-- Start of Exercise input --

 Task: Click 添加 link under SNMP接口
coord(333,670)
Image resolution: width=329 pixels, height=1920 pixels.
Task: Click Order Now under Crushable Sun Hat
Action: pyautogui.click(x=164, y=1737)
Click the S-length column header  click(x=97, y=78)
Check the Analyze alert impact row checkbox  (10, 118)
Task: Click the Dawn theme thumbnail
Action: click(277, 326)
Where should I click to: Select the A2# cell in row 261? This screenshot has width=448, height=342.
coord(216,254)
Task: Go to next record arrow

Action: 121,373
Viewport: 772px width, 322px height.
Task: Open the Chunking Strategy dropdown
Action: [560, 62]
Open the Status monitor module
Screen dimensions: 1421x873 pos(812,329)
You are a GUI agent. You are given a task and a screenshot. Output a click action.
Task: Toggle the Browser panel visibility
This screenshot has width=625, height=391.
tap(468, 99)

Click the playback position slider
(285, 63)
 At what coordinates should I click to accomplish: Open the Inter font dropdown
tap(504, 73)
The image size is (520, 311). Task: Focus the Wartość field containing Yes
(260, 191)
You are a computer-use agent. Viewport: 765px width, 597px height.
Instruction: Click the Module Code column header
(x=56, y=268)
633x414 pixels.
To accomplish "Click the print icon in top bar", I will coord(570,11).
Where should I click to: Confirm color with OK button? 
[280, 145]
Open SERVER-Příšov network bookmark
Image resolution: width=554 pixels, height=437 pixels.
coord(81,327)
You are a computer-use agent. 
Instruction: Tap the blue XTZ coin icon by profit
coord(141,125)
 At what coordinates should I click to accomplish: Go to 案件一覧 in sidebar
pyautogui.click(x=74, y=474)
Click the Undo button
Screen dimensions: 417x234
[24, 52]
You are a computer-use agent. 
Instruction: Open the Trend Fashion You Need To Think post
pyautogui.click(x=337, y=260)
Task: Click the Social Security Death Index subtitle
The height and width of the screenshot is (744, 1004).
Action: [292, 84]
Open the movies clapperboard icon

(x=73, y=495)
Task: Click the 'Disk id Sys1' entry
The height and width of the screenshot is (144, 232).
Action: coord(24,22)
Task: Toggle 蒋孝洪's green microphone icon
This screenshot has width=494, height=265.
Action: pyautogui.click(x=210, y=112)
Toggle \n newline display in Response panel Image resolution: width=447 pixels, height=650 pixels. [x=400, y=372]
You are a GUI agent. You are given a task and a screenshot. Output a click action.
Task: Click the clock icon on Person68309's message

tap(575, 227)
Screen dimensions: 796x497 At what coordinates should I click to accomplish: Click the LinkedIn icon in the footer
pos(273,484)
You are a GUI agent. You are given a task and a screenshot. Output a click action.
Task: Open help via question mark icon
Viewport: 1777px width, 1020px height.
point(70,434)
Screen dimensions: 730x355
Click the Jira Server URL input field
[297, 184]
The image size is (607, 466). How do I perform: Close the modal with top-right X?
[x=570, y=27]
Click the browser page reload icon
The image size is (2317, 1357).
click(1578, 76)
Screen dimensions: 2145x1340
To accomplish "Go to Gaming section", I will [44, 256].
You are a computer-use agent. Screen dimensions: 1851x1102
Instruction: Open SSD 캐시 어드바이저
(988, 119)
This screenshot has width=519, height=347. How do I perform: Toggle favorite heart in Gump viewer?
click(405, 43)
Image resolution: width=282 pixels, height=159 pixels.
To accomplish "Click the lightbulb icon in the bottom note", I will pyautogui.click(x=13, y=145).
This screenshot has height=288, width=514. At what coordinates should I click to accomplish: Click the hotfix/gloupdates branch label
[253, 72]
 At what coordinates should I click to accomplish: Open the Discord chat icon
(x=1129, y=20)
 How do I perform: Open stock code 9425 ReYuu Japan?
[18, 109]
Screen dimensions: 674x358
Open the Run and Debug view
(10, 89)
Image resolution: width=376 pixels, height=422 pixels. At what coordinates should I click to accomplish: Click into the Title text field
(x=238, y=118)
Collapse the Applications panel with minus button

-- End of Exercise input --

Exercise directions »
Return every line above that holds the string "pyautogui".

Solution below »
Action: pyautogui.click(x=164, y=1737)
pyautogui.click(x=74, y=474)
pyautogui.click(x=337, y=260)
Action: pyautogui.click(x=210, y=112)
To accomplish "Click the lightbulb icon in the bottom note", I will pyautogui.click(x=13, y=145).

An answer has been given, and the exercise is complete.